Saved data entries
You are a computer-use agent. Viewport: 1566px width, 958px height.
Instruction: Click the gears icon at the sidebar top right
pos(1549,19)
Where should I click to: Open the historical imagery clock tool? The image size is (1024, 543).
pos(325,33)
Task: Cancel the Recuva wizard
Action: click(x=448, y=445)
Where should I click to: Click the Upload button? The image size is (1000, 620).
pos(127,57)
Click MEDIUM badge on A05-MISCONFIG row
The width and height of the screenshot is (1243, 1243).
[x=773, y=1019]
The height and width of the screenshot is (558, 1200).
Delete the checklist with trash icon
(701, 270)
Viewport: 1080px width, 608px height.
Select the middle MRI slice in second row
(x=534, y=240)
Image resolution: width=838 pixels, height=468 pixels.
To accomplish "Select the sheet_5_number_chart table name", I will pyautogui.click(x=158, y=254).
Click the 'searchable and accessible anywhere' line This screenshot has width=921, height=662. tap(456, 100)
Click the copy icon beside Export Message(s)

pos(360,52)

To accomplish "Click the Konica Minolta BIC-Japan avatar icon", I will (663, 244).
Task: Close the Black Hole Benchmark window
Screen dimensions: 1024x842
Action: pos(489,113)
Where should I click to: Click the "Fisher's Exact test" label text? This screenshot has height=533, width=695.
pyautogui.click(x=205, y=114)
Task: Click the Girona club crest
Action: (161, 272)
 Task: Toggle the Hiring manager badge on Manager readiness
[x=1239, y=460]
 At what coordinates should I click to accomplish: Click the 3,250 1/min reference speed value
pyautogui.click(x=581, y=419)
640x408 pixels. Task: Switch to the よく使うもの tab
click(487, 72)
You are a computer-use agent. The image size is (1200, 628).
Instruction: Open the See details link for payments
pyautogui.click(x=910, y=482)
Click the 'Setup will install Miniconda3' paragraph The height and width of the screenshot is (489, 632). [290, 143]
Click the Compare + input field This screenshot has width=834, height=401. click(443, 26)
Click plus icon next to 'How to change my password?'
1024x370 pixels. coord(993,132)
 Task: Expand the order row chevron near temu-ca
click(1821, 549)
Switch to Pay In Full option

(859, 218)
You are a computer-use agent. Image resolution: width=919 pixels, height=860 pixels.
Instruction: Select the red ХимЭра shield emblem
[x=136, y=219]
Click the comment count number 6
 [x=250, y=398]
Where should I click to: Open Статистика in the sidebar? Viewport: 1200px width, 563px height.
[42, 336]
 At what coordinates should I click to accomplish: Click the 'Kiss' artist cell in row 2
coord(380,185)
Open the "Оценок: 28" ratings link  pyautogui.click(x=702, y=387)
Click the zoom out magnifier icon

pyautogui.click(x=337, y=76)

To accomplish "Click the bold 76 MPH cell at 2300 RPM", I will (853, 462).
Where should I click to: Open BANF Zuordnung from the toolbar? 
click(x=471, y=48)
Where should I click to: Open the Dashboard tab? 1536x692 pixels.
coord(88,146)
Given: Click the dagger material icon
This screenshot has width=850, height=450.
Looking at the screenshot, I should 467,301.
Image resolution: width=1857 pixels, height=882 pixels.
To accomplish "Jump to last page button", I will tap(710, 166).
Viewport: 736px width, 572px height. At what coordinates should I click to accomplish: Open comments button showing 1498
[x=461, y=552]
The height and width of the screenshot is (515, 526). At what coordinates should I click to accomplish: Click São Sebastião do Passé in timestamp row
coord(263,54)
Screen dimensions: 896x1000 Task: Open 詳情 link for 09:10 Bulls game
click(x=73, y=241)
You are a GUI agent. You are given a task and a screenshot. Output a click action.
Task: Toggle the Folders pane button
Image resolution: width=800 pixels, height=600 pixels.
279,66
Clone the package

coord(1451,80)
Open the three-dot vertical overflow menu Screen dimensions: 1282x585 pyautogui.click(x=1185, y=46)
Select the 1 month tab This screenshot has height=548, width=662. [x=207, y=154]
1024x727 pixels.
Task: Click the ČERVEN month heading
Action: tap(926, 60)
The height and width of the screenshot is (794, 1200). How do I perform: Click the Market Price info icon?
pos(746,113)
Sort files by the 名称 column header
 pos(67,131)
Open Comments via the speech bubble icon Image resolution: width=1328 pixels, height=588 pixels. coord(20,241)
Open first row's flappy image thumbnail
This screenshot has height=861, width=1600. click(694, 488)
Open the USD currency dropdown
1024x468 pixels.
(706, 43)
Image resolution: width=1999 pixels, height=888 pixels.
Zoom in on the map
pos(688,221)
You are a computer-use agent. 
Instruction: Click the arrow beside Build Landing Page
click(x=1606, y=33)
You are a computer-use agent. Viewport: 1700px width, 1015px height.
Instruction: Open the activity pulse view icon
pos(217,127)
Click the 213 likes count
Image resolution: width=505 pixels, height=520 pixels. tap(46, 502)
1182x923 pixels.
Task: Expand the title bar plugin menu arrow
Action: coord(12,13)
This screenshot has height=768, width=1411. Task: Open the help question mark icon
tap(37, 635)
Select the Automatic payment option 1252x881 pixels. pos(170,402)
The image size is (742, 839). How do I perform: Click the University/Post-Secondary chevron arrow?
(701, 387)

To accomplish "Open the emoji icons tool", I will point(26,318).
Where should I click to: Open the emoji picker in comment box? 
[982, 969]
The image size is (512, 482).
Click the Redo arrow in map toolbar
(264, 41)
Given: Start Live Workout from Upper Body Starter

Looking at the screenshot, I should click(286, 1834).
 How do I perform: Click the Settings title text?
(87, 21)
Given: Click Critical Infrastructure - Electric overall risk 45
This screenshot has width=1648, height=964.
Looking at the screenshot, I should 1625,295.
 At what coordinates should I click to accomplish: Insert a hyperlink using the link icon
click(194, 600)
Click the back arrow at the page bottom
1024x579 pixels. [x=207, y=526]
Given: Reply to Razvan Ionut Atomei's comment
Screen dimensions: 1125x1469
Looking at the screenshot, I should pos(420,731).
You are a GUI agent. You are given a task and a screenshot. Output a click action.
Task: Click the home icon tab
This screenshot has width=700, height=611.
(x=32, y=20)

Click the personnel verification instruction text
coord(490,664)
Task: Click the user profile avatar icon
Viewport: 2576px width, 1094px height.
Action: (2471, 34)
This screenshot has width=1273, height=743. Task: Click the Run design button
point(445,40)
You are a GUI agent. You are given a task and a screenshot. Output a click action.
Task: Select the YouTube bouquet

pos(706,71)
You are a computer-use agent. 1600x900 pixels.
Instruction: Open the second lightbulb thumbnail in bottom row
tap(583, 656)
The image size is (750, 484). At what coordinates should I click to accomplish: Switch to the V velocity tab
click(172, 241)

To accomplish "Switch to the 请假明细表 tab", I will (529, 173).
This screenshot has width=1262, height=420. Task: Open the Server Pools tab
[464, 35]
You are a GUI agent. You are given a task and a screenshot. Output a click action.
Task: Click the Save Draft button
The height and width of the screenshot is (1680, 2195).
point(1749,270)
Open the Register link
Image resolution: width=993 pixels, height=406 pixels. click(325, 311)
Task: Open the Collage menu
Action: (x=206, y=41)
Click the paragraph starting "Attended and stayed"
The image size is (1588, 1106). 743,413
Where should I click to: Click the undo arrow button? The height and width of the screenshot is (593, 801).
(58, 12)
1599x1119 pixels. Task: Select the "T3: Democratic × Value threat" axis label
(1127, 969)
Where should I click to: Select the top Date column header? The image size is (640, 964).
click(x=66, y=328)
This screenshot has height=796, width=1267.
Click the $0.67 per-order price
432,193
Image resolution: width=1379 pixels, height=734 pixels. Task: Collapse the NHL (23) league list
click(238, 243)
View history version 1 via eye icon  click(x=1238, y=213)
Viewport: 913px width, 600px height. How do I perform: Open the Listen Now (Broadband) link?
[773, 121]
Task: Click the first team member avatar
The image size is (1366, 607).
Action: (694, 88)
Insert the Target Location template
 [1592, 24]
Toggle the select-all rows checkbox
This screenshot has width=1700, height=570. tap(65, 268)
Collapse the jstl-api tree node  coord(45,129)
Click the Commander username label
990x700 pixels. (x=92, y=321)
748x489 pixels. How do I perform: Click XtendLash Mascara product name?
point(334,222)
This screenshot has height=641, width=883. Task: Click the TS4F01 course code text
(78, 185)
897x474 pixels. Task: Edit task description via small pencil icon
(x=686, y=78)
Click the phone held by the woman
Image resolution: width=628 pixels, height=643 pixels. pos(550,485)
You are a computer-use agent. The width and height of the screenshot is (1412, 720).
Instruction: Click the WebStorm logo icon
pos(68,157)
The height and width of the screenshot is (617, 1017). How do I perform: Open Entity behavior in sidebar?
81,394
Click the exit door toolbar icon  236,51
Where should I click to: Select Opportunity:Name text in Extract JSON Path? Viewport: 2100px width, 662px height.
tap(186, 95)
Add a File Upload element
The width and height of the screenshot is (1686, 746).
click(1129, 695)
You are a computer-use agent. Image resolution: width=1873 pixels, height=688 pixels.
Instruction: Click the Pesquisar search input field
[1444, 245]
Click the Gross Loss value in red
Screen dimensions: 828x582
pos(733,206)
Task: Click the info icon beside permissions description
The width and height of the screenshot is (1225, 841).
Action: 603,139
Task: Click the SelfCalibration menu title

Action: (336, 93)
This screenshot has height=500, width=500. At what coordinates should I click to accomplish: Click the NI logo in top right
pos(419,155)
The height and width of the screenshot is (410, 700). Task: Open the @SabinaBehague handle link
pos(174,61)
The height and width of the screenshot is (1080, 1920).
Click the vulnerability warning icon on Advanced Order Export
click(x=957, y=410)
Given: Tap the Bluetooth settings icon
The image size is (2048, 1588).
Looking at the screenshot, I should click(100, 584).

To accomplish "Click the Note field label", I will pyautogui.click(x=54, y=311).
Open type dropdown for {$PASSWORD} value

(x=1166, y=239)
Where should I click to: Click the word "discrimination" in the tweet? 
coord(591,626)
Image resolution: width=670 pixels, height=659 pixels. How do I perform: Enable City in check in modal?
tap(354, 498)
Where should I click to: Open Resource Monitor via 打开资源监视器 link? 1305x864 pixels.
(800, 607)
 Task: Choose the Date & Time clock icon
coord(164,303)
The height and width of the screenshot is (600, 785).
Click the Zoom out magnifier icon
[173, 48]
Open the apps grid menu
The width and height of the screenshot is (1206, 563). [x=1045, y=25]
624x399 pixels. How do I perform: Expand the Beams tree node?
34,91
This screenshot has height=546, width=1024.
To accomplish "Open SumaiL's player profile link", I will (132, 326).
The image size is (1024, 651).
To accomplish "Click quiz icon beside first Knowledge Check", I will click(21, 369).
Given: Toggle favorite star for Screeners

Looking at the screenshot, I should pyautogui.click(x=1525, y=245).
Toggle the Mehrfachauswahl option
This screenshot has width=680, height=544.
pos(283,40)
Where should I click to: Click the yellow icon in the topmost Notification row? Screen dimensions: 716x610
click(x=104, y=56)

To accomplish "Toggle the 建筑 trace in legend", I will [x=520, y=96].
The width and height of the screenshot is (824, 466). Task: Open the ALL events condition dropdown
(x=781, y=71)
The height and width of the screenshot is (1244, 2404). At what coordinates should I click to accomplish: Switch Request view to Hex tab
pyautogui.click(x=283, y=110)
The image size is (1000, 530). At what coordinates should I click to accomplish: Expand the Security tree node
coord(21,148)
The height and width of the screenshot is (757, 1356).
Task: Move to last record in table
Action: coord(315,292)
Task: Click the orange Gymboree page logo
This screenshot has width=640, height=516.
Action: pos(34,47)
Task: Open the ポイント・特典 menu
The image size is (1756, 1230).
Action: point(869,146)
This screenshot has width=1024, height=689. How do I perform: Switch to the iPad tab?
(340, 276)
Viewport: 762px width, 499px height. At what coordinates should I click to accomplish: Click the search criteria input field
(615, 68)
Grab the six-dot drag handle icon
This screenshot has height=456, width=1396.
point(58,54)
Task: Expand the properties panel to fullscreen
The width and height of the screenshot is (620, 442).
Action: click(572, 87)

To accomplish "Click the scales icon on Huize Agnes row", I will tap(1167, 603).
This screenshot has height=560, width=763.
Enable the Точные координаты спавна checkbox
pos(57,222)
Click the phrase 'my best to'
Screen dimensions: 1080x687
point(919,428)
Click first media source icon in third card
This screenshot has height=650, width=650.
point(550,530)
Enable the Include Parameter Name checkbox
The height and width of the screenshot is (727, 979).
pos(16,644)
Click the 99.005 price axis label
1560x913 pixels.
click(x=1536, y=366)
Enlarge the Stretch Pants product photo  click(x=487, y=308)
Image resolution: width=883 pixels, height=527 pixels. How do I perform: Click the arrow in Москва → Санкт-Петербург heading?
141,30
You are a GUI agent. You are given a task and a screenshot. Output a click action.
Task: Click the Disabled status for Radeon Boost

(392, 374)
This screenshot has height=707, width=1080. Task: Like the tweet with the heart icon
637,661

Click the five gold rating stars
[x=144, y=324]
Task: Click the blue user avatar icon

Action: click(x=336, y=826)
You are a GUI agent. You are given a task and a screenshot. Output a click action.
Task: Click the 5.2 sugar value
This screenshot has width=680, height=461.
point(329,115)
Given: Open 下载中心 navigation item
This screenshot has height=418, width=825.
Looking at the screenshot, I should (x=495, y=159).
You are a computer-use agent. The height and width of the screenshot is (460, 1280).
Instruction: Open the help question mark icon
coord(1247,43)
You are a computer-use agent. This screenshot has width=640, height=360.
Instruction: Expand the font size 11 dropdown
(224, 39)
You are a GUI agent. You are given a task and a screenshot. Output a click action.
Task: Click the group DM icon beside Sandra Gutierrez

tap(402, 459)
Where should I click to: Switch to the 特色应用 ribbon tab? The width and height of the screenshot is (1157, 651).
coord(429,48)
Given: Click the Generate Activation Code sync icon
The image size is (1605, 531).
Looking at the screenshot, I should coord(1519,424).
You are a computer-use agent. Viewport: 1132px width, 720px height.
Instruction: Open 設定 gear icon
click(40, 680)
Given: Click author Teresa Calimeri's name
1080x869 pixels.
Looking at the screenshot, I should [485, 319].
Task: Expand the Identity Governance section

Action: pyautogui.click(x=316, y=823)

TASK PROMPT
Going back over the entries above, copy word for word every line from the one that has "Task: Toggle the Folders pane button" on through the one that has "Open the three-dot".

TASK RESULT
Task: Toggle the Folders pane button
Image resolution: width=800 pixels, height=600 pixels.
279,66
Clone the package

coord(1451,80)
Open the three-dot vertical overflow menu Screen dimensions: 1282x585 pyautogui.click(x=1185, y=46)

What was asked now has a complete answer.